Immunohistochemistry stain of collagen type III (Coll-III) in the kidney tissue of control and silica nanoparticle (SiNP)-exposed rats. Shown are control rats (A and D), 200-nm SiNP-exposed rats (B and E), and 300-nm SiNP-exposed rats (C and F) at 13 wk (A–C) and 16 wk (D–F). There was a general increase in interstitial fibrosis (collagen type III-positive staining, black arrows) in silica-injected rats. Magnification: ×40. Scale bar = 100 µm.
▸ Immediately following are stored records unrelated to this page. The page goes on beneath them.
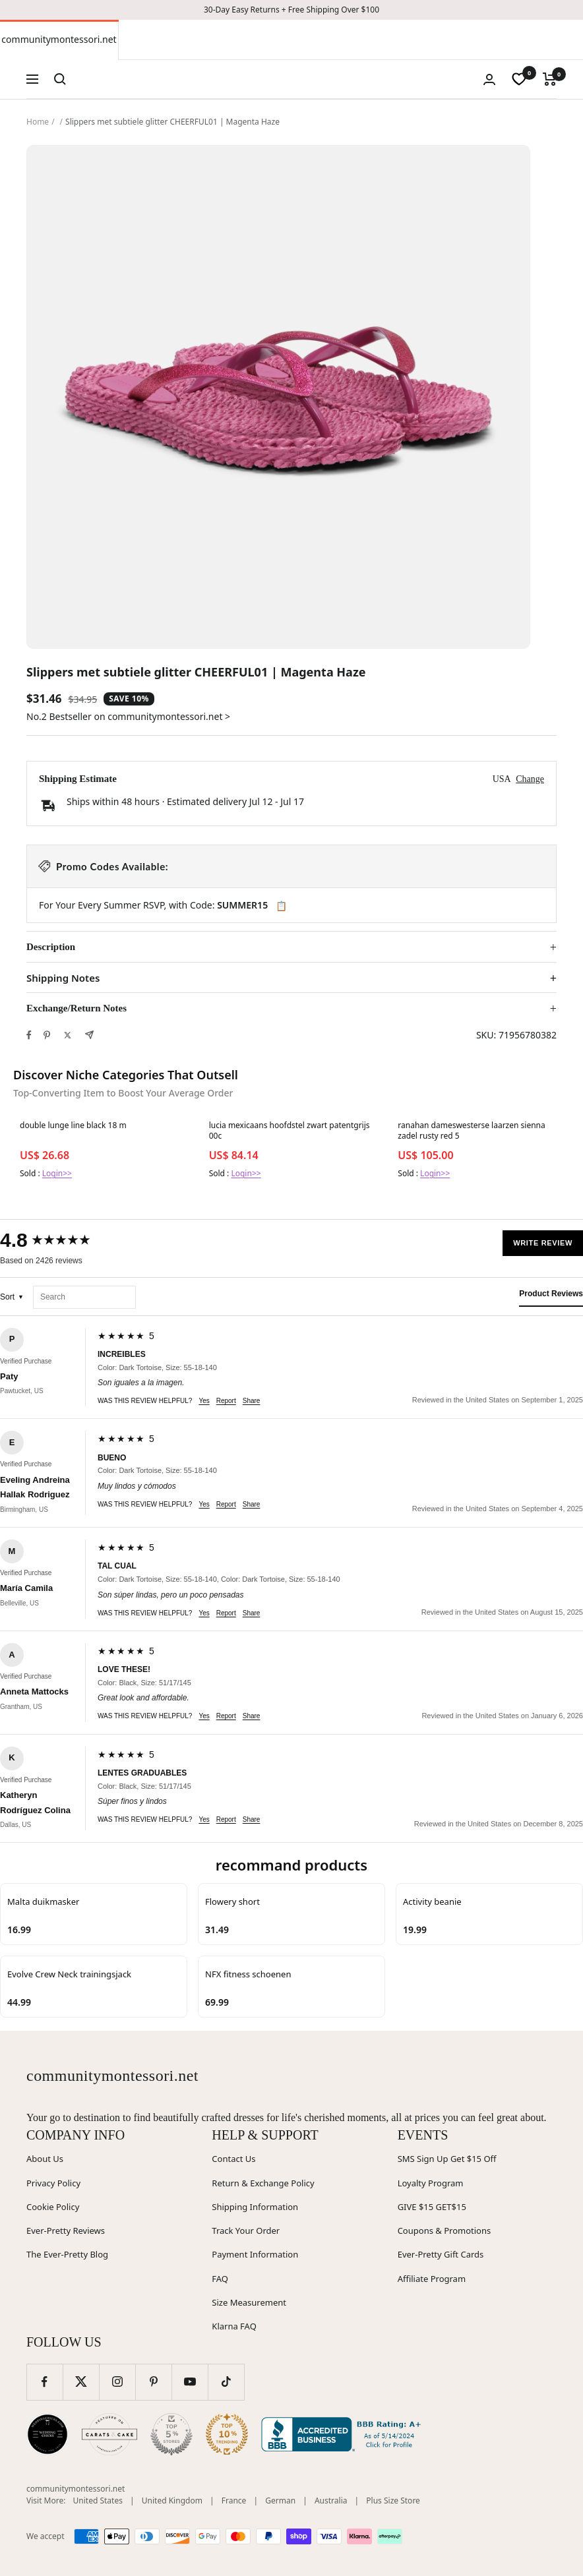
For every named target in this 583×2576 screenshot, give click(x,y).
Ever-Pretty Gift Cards (441, 2254)
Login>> (57, 1173)
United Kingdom (172, 2500)
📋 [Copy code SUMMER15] (281, 906)
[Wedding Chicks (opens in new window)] (47, 2434)
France (234, 2500)
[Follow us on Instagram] (117, 2382)
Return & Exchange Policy (263, 2183)
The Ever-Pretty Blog (67, 2254)
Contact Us (233, 2159)
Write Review (542, 1243)
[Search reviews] (84, 1297)
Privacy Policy (53, 2183)
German (280, 2500)
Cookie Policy (52, 2207)
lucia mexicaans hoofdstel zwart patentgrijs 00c (289, 1130)
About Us (44, 2159)
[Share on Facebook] (29, 1035)
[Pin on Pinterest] (47, 1035)
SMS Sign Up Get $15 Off (447, 2159)
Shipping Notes (63, 978)
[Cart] (550, 79)
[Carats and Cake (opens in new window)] (109, 2434)
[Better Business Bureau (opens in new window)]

G and H show the differences between the control group and each SiNP-exposed group using color saturation. There was no significant difference in the 13-wk groups but there was in the 26-wk groups. *P < 0.05 and **P < 0.01 compared with the indicated group. n = 4 or 5 male rats/group. Data were analyzed by ANOVA with Bonferroni correction.

Figure 5.

Silica nanoparticles (SiNP) induce focal lung injury in the rat. A: periodic acid-Schiff staining of the lung of a 200-nm SiNP-exposed rat at 26 wk. The lesions were at the level of the respiratory bronchioles (red star) and were quite focal (yellow arrows). They did not occur in the peripheral lung (red bracket), and they were not associated with the vasculature (blue star). B: the SiNP-exposed rat showed focal areas of inflammation, noted by CD68 staining. The infiltration consisted of vesicle-filled macrophages. Some apoptotic cells were also present near the inflammatory foci and a few alveoli with broken walls (black arrow). Magnification: ×200. Scale bar = 50 µm. n = 4 or 5 male rats/group. C: quantification of F4-80 immunohistochemical positive macrophage lesions. A t test comparison of the groups was used (****P < 0.0001).

Figure 6.

Biodistribution of silica nanoparticles (SiNPs). The biodistribution of SiNPs in rats treated with 200- and 300-nm SiNPs is shown. Black circles represent individual rats treated with 200-nm SiNPs; black x’s represent individual rats treated with 300-nm SiNPs. Bars represent the mean of the data, and error bars represent 1 SD on either side of the mean. A: kidney deposition of 200- and 300 nm-SiNPs at 13 and 26 wk. B: lung deposition of 200- and 300-nm SiNPs at 13 and 26 wk. C: spleen deposition of 200- and 300-nm SiNPs at 13 and 26 wk. D: liver deposition of 200- and 300-nm SiNPs at 13 and 26 wk. E: urine clearance of 200- and 300-nm SiNPs at 13 and 26 wk. F: serum clearance of 200- and 300-nm SiNPs at 13 and 26 wk. *P < 0.05 compared with the indicated group via two-way ANOVA with a Tukey’s post hoc test. ns, not significant.